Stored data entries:
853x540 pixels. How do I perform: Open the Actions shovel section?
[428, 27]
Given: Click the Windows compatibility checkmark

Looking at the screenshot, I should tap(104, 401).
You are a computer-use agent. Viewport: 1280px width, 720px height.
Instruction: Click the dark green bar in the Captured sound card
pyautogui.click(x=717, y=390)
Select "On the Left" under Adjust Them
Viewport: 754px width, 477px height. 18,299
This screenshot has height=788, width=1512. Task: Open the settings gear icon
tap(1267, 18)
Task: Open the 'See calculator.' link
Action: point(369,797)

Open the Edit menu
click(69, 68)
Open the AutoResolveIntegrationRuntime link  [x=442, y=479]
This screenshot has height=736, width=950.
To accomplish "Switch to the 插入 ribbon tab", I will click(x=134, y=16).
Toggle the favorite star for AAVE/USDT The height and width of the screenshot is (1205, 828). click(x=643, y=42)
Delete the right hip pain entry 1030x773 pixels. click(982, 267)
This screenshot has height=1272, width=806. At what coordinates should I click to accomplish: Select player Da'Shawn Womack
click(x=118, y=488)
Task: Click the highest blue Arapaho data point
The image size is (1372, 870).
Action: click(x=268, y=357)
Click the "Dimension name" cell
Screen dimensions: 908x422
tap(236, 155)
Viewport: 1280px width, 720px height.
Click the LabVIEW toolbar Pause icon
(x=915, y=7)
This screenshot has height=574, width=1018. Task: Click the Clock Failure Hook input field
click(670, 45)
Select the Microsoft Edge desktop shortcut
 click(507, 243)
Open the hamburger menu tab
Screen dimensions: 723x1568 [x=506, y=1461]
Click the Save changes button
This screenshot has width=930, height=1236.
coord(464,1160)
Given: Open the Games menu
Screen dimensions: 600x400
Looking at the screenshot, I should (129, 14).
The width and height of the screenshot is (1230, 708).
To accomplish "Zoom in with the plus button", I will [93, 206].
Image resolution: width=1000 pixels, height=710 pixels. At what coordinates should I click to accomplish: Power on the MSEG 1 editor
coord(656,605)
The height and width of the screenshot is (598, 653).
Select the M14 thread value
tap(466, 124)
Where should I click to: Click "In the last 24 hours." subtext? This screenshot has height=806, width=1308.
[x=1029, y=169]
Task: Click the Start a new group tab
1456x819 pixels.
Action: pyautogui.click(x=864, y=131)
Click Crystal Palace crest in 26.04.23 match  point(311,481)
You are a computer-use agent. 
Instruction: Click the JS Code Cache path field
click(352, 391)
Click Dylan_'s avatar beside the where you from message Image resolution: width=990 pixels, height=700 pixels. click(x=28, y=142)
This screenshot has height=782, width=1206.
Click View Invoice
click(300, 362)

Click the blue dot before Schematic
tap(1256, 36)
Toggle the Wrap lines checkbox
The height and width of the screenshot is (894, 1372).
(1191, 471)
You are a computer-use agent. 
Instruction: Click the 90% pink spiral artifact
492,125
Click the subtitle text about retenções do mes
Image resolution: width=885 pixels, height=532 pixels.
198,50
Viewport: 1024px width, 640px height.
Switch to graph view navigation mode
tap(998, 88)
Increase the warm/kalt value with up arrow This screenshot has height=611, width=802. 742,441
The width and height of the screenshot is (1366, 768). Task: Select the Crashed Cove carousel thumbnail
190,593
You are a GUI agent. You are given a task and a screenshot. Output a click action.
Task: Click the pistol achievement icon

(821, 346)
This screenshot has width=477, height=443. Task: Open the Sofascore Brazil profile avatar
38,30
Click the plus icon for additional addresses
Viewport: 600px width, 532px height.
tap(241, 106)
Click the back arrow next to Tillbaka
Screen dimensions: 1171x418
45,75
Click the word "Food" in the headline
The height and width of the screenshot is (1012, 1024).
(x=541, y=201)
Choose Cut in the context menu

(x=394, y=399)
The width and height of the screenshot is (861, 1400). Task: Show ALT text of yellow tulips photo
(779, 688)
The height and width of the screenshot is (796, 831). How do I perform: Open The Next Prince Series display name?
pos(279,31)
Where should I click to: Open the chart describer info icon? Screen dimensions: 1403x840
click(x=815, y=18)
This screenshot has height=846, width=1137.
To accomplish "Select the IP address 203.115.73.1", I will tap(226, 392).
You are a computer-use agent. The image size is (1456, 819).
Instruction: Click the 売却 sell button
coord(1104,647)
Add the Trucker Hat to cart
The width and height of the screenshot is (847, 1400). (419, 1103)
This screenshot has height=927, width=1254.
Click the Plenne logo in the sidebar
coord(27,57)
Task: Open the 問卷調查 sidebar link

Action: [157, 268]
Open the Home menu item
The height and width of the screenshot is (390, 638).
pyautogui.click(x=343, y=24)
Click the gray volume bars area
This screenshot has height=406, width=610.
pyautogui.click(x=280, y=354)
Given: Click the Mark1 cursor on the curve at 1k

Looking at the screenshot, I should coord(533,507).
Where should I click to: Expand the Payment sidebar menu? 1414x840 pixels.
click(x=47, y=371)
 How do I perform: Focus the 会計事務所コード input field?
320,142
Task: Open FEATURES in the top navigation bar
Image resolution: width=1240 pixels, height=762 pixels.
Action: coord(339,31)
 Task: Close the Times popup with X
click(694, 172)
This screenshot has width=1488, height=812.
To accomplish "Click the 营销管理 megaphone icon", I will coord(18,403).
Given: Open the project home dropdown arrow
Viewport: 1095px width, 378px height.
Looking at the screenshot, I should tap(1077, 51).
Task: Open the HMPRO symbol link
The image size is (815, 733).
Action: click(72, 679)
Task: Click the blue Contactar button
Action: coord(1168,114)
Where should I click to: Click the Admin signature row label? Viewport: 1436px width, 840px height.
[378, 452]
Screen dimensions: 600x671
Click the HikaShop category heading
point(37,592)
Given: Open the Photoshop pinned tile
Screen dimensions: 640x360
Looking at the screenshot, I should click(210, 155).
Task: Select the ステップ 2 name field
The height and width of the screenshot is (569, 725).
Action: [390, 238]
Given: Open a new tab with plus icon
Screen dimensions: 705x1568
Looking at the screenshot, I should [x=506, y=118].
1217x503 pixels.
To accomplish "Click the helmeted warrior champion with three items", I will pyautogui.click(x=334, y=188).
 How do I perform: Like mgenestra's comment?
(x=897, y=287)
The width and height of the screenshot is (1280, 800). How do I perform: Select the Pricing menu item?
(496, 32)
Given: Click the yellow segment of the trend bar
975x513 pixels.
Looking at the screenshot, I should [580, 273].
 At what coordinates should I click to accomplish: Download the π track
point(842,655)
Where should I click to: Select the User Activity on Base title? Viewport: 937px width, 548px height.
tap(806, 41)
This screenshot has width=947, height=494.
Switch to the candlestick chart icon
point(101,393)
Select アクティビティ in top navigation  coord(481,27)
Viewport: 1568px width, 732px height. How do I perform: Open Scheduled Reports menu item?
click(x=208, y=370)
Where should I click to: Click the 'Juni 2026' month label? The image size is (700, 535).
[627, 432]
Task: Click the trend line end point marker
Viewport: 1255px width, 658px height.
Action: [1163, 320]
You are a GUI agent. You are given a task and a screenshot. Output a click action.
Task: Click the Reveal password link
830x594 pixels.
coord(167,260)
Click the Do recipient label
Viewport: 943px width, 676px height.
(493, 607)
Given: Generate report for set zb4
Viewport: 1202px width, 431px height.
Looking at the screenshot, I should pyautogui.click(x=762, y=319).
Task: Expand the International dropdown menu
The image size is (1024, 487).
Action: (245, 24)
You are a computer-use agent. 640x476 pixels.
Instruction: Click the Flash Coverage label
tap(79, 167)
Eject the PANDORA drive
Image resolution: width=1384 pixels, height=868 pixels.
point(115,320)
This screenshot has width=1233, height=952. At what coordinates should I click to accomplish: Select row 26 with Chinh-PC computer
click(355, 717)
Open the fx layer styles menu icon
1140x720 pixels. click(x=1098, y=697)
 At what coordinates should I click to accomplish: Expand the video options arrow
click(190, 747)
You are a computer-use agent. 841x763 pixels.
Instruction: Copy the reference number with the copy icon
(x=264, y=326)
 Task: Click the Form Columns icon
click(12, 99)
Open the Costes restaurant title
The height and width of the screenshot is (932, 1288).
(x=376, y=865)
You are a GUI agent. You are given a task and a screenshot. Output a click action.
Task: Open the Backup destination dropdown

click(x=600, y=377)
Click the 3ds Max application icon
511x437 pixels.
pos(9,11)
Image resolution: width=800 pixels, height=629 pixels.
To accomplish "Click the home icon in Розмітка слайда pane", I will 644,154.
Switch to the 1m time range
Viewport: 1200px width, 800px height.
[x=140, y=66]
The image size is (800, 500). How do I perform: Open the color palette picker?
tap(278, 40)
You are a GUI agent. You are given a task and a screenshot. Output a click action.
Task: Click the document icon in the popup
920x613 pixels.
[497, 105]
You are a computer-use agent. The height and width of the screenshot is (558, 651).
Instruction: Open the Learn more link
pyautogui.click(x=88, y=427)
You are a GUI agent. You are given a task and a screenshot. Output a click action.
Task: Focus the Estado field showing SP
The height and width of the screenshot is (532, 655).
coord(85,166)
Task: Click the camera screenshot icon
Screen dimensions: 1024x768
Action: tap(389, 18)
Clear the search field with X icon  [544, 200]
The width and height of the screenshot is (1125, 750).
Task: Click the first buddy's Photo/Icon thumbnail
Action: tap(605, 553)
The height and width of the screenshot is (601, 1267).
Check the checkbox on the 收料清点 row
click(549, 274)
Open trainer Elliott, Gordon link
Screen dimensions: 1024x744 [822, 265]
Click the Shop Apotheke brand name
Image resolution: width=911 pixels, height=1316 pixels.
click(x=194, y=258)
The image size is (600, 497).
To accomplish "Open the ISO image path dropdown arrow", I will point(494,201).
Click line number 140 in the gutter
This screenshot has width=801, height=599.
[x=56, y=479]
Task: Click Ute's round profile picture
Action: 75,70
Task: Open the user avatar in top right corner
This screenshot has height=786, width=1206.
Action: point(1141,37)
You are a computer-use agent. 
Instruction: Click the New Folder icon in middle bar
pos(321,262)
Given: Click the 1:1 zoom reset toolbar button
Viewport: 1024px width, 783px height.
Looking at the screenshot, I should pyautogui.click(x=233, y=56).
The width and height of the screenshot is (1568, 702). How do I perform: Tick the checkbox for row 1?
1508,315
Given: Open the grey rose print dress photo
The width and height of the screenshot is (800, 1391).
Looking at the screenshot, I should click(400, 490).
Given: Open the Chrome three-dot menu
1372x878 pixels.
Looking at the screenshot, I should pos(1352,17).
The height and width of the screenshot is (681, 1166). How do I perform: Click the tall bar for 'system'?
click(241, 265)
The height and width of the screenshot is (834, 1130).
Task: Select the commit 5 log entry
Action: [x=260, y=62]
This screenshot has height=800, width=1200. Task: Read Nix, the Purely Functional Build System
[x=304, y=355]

== What you should do ==
Among the lines of the entries above, count those containing the string "right". Write the number alone.

== Expected answer ==
2